Data items
—————
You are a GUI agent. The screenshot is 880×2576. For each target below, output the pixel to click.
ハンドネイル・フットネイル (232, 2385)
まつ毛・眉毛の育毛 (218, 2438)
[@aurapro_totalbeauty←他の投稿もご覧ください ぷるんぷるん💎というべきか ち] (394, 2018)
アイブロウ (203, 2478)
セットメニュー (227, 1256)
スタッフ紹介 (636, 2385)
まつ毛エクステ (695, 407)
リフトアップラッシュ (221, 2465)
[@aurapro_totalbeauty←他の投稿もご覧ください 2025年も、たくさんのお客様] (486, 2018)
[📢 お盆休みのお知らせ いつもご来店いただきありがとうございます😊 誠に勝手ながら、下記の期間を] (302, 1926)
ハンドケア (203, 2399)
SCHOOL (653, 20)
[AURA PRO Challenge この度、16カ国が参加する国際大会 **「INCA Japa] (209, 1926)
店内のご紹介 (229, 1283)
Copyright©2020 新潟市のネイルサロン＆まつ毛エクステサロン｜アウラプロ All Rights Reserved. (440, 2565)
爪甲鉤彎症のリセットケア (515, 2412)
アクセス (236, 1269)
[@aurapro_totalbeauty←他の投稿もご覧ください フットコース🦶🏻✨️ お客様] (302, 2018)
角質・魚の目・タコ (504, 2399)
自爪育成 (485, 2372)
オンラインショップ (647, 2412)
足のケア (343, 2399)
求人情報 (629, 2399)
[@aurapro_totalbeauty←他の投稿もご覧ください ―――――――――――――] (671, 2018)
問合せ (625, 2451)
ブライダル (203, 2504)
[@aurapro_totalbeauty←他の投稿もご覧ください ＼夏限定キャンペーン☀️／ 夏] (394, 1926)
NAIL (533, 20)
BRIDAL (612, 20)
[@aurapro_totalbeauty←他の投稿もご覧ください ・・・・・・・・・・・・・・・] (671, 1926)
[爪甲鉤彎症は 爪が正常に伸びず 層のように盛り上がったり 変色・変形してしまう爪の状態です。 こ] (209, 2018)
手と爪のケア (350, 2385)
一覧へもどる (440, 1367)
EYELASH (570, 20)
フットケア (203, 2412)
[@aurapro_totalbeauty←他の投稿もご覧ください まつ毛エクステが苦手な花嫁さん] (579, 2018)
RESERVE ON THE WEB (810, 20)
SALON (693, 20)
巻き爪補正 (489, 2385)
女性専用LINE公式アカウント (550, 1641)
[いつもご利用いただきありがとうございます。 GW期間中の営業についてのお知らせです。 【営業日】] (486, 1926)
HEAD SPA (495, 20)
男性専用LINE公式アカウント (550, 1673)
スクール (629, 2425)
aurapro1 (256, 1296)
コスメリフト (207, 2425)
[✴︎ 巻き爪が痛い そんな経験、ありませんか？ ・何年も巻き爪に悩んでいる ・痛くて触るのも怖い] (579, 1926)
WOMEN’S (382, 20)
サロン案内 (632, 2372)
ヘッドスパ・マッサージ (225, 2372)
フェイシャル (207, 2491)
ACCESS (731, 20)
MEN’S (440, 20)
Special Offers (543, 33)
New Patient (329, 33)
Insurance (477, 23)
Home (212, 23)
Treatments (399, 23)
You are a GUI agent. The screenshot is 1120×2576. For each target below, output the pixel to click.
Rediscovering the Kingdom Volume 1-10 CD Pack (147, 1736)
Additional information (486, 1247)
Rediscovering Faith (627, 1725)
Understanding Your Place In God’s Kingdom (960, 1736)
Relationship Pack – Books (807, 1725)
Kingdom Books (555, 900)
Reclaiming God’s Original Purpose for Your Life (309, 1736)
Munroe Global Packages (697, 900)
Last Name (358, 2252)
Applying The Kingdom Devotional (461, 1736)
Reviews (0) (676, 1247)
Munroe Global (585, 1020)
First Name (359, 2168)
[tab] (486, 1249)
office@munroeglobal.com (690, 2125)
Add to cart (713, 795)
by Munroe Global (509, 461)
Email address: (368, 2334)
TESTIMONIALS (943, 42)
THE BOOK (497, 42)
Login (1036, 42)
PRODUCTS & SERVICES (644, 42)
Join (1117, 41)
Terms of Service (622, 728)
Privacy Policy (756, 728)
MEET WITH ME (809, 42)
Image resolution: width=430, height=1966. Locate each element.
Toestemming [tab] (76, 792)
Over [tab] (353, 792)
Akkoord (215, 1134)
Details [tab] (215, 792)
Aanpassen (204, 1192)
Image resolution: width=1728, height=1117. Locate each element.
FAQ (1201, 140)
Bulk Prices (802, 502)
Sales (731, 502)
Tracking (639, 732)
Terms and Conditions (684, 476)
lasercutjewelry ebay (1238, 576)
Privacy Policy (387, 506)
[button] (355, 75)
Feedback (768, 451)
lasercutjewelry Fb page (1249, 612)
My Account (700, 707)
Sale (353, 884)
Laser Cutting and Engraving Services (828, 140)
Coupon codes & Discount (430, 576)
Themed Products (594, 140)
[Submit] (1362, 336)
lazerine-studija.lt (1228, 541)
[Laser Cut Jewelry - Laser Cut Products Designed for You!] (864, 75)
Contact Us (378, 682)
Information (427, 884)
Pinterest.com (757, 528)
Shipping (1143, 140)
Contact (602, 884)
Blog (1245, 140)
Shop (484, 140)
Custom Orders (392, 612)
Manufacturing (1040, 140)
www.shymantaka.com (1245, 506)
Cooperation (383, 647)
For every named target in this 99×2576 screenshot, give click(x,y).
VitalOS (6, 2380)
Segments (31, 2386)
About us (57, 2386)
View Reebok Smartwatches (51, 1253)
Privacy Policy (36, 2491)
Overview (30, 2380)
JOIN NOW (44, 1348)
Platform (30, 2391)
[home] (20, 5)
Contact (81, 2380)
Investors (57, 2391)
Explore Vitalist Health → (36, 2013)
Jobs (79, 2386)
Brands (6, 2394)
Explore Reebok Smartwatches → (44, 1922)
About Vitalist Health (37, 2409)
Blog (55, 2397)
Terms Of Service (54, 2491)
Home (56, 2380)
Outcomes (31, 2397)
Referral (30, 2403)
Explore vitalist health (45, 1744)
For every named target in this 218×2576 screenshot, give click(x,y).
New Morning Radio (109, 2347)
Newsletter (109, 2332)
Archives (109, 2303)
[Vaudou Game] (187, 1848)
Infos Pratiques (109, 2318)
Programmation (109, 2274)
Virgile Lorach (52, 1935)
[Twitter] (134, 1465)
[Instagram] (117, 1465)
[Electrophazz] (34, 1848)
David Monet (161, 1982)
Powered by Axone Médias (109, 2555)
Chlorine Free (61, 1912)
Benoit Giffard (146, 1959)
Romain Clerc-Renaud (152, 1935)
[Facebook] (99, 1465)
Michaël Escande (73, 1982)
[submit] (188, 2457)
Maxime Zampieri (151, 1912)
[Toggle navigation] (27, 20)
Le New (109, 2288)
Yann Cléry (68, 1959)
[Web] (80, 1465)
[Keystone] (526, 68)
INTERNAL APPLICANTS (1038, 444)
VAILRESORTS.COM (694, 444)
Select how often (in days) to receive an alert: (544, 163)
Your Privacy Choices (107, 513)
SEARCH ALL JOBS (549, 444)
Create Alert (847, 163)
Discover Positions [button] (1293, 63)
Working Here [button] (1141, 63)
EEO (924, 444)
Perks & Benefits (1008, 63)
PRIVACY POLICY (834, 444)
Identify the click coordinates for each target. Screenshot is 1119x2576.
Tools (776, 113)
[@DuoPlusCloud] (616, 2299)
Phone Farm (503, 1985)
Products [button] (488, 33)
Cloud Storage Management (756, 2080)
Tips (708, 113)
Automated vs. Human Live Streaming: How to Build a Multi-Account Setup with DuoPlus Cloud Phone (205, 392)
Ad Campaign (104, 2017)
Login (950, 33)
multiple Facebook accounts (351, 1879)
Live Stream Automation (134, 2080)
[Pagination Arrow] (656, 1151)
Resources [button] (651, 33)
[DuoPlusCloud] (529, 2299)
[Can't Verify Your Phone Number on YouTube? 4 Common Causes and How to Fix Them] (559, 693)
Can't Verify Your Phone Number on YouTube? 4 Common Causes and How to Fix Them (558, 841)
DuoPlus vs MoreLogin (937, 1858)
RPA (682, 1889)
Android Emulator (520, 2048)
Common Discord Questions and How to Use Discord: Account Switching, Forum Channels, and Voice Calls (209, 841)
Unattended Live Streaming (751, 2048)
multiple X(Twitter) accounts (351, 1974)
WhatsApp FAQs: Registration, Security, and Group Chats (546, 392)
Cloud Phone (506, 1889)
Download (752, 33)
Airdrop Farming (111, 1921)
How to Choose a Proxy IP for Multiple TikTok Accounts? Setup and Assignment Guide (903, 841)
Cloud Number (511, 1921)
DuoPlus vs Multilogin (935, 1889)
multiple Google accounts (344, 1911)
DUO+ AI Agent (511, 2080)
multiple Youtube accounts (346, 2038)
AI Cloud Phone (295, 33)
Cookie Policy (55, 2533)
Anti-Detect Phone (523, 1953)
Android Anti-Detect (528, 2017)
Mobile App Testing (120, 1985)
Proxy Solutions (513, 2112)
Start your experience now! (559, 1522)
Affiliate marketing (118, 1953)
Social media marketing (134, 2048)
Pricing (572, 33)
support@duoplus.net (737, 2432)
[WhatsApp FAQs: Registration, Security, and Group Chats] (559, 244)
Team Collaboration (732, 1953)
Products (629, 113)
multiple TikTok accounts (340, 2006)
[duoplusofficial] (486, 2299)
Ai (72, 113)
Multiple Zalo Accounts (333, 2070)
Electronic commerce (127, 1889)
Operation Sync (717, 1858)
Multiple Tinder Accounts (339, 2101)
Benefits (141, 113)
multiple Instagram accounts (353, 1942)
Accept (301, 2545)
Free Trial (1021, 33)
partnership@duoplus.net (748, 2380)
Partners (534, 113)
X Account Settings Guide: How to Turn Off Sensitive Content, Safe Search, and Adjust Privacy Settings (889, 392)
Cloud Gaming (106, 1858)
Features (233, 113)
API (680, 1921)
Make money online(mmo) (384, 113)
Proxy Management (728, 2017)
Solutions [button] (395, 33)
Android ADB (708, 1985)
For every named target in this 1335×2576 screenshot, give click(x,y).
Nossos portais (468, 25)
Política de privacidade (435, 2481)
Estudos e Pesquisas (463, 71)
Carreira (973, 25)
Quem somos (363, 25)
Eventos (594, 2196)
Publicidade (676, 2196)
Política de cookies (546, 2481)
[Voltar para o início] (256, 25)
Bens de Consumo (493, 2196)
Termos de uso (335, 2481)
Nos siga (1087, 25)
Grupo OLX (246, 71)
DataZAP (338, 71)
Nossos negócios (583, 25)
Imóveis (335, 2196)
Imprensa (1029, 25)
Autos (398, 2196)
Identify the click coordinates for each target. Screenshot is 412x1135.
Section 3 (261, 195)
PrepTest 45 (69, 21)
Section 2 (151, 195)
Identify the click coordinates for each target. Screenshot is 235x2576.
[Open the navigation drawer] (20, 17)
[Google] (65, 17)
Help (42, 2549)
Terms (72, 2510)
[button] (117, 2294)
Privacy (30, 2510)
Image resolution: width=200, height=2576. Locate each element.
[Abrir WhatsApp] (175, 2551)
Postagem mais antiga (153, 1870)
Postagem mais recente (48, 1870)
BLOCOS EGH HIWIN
—————
◆ TASK OBJECTIVE
From the records above, print only the lines between the one holding "Electronic commerce (127, 1889)" and the one holding "Make money online(mmo) (384, 113)", inclusive, exactly as they stand.

◆ SOLUTION TO THIS TASK
Electronic commerce (127, 1889)
Operation Sync (717, 1858)
Multiple Tinder Accounts (339, 2101)
Benefits (141, 113)
multiple Instagram accounts (353, 1942)
Accept (301, 2545)
Free Trial (1021, 33)
partnership@duoplus.net (748, 2380)
Partners (534, 113)
X Account Settings Guide: How to Turn Off Sensitive Content, Safe Search, and Adjust Privacy Settings (889, 392)
Cloud Gaming (106, 1858)
Features (233, 113)
API (680, 1921)
Make money online(mmo) (384, 113)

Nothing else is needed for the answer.